Die 5 Prozent-Hürde wird, wie auch in den landesweiten Umfragen, zum Problem für die Linke (in der Prognose für den Campus 4,7 Prozent) und die FDP (Auf dem Campus nur 2,3 Prozent).

 

 

 

Über die Hälfte der Studenten werden laut unserer Umfrage zum ersten mal ihre Stimme in Schleswig-Holstein abgeben, entweder, weil sie bei der letzten Landtagswahl am 27. September 2009 noch nicht 18 Jahre alt waren oder weil sie erst später nach Schleswig-Holstein gezogen sind. Über die Wählerwanderung lässt sich daher wenig sagen. Auffällig, aber wenig überraschend, ist der Verlust bei der CDU, welche 2009 24,1 Prozent der studentischen Stimmen in Lübeck auf sich vereinigen konnte. Die SPD (25,9 Prozent) oder den Grünen (Auch schon 2009 auf dem Campus stark mit 32,4 Prozent) sind wie auch FDP (1,9 Prozent) und die Linke (9 Prozent) einigermaßen stabil. Die Piraten konnten 2009 bereits 6,6 Prozent der Stimmen der Lübecker Studenten auf sich verbuchen und sind mit nun mehr über 20 Prozent die klaren Gewinner dieser Umfrage.

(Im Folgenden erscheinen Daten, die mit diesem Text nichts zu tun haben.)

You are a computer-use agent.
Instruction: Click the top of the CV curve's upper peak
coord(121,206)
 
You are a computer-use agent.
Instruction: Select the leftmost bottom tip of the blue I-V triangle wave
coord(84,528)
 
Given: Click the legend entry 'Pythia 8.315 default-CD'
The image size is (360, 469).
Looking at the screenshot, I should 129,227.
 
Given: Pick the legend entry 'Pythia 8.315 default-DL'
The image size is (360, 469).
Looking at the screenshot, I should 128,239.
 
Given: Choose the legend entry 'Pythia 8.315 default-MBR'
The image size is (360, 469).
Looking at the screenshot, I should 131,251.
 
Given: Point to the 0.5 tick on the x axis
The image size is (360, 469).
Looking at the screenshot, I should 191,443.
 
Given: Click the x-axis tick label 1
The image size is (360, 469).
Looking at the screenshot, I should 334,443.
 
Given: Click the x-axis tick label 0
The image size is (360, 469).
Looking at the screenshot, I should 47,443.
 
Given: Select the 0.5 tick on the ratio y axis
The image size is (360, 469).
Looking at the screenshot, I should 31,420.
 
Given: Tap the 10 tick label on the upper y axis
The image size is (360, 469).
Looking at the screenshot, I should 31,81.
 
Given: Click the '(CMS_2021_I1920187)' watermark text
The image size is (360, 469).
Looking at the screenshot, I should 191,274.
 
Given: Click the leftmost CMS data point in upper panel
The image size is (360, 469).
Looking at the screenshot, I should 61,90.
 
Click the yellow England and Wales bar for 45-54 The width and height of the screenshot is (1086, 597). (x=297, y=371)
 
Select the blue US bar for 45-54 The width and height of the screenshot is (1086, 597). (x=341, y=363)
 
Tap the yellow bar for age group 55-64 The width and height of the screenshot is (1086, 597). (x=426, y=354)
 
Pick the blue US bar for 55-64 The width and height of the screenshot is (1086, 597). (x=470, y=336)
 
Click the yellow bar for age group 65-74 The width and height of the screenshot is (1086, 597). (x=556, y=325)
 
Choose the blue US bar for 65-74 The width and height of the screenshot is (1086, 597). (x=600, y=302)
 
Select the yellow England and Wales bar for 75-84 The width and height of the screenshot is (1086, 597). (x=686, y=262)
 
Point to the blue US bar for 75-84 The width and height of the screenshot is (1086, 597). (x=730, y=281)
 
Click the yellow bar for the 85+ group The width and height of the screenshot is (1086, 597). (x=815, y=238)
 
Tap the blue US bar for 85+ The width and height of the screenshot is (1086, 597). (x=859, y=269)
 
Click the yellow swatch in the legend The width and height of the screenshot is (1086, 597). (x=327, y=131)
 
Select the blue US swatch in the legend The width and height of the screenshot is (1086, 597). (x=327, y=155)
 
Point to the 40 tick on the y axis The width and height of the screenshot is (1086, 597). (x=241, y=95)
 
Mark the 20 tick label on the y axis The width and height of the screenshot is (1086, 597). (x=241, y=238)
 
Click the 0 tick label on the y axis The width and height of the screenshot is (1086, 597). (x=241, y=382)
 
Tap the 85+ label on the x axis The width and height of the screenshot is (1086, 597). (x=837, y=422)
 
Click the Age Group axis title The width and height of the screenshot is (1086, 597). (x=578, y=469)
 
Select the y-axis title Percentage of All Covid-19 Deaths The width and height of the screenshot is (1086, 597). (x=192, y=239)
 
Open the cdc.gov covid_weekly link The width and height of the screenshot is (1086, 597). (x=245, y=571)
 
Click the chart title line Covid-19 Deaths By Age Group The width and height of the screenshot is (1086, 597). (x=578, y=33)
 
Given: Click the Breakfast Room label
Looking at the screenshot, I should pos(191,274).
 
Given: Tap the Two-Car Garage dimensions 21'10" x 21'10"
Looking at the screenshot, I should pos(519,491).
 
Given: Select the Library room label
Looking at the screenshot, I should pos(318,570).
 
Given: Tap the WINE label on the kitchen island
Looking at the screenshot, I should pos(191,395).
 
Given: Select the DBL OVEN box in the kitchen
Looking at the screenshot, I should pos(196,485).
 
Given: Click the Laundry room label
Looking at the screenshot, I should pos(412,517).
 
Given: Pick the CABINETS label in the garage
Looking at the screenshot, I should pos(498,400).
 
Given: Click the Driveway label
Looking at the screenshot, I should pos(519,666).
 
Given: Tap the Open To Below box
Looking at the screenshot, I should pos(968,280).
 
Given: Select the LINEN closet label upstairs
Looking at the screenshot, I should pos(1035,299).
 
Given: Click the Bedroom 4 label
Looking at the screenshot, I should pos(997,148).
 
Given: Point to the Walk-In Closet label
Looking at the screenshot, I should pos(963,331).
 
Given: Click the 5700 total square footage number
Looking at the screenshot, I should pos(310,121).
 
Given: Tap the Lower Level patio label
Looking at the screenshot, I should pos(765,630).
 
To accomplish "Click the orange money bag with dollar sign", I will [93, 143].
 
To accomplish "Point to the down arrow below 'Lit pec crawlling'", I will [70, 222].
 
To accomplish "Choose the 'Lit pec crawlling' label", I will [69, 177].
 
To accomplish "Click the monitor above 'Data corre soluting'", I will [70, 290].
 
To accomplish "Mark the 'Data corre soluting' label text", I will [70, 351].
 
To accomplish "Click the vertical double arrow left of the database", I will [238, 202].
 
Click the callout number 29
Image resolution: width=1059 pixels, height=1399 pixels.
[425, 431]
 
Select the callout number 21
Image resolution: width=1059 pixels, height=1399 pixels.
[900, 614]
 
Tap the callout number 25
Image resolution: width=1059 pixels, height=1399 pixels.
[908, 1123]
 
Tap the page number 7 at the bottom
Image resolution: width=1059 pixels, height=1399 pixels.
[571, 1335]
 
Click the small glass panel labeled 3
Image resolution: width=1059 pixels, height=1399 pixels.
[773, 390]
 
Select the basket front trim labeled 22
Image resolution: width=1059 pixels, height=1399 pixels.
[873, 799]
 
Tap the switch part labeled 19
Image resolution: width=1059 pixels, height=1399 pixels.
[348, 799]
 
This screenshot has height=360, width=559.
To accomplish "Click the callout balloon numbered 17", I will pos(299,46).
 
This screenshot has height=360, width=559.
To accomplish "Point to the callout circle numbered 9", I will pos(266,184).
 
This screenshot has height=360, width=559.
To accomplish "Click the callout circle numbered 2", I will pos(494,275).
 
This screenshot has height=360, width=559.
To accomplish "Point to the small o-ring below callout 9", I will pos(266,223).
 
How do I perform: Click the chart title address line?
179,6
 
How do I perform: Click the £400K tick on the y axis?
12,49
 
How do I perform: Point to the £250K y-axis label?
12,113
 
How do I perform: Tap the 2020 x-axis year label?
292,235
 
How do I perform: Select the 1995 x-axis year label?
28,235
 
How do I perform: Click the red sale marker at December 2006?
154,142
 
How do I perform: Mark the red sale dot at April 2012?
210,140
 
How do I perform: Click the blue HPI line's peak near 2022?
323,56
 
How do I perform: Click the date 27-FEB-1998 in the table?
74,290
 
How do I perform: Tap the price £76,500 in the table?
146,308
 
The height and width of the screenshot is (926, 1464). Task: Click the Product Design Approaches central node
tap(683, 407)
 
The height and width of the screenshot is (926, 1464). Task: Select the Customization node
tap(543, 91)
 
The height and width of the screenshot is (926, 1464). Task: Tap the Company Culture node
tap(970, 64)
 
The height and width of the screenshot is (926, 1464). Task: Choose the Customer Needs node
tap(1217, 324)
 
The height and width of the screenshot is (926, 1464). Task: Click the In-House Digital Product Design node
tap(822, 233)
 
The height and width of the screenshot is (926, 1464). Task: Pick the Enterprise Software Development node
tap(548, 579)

Doch die Umfrage nach der Wahlentscheidung lässt sich noch weiter aufschlüsseln. So kann man tatsächlich feststellen, dass Mediziner geneigter sind, CDU zu wählen, als der durchschnittliche Student, die Union erhält unter Medizinstudenten 14,3 Prozent. Am stärksten vertreten ist die Partei aber bei den MML-Studenten, immerhin ein Viertel würden CDU wählen (wobei lediglich acht MML-Studenten an der Umfrage teilgenommen haben; somit sind diese Zahlen keine verlässliche Prognose für den Studiengang). Auch die Vorliebe der Informatiker für die Piratenpartei ist keine Legende: 56,5 Prozent der Informatikstudenten würden der Partei ihre Stimme geben (Unter den Teilnehmern, die Medizinische Informatik studieren, erhielt die Piratenpartei sogar 80 Prozent, da aber nur fünf Teilnehmer dieses Fachs dabei sind, lässt dies keine Aussage über den Studiengang zu).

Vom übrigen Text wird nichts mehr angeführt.